During the 20th century the monarchy and later the totalitarian state followed a systematic secularization of the nation and the national culture. This policy was chiefly applied within the borders of the current Albanian state. It produced a secular majority in the population. All forms of Christianity, Islam and other religious practices were prohibited except for old non-institutional Pagan practices in the rural areas, which were seen as identifying with the national culture. The current Albanian state has revived some pagan festivals, such as the Spring festival (Albanian: Dita e Verës) held yearly on March 14 in the city of Elbasan. It is a national holiday.

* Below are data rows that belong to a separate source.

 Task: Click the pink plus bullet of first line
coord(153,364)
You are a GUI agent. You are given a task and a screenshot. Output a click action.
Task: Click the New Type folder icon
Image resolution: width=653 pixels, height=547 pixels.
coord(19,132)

In the preliminary results of the latest census in 2011, 70% of all Albanians did not declare adherence to any particular religion. The CIA World Factbook gives a distribution of 70% Muslims, 20% Eastern Orthodox, and 10% Roman Catholics but clarifies "percentages are estimates; there are no available current statistics on religious affiliation; all mosques and churches were closed in 1967 and religious observances prohibited; in November 1990, Albania began allowing private religious practice." Most of the Muslims in Albania are Sunni Muslims and Bektashi Muslims There are also Orthodox Christians, predominantly in Southern Albania, bordering Greece, and Roman Catholicism is the main religion among those Albanians living predominantly in northern Albania, bordering the Republic of Montenegro. After 1992 an influx of foreign missionaries has brought more religious diversity with groups such as Jehovah's Witnesses, Mormons, Hindus, Bahá'í, a variety of Christian denominations and others. This rich blend of religions has however rarely caused religious strife. People of different religions freely intermarry. For part of its history, Albania has also had a Jewish community. Some of the members of the Jewish community were saved by a group of Albanians during the Nazi occupation. Many left for Israel circa 1990–1992 after borders were open due to fall of communist regime in Albania, while in modern times about 200 Albanian Jews still live in Albania.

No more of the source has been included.